WORK TO BE COMPLETED » Starting at the record line that contains "You are a computer-use" and ending after the one that contains "will click(133, 274).", output those lines as a Markdown table with columns Row and Line. Skip blank lines.

═════ DATASET ROWS ═════

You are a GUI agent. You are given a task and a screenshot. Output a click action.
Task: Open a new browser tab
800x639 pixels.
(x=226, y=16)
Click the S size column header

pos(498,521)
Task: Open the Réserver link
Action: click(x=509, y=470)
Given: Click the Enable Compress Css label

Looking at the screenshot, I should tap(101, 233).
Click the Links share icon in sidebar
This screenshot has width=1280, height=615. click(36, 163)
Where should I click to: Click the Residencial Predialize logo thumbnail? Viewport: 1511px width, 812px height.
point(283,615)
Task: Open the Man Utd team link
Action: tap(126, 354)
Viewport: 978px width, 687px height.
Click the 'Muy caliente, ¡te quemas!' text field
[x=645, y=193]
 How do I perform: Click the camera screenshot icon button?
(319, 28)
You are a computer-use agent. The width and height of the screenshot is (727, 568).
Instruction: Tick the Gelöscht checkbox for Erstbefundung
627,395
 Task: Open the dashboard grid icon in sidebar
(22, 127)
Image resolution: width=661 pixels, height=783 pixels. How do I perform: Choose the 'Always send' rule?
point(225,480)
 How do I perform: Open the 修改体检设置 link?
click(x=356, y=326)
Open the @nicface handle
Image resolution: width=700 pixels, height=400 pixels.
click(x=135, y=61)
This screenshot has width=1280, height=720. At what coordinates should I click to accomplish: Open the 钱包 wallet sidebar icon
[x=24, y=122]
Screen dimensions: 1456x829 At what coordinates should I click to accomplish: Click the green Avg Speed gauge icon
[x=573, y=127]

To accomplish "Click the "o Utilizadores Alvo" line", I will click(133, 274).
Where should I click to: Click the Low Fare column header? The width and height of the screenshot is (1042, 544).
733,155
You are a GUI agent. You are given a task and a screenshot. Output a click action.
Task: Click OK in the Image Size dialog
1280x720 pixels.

═════

CORRECT RESULT »
| Row | Line |
|---|---|
| 1 | You are a computer-use agent. The width and height of the screenshot is (727, 568). |
| 2 | Instruction: Tick the Gelöscht checkbox for Erstbefundung |
| 3 | 627,395 |
| 4 |  Task: Open the dashboard grid icon in sidebar |
| 5 | (22, 127) |
| 6 | Image resolution: width=661 pixels, height=783 pixels. How do I perform: Choose the 'Always send' rule? |
| 7 | point(225,480) |
| 8 |  How do I perform: Open the 修改体检设置 link? |
| 9 | click(x=356, y=326) |
| 10 | Open the @nicface handle |
| 11 | Image resolution: width=700 pixels, height=400 pixels. |
| 12 | click(x=135, y=61) |
| 13 | This screenshot has width=1280, height=720. At what coordinates should I click to accomplish: Open the 钱包 wallet sidebar icon |
| 14 | [x=24, y=122] |
| 15 | Screen dimensions: 1456x829 At what coordinates should I click to accomplish: Click the green Avg Speed gauge icon |
| 16 | [x=573, y=127] |
| 17 | To accomplish "Click the "o Utilizadores Alvo" line", I will click(133, 274). |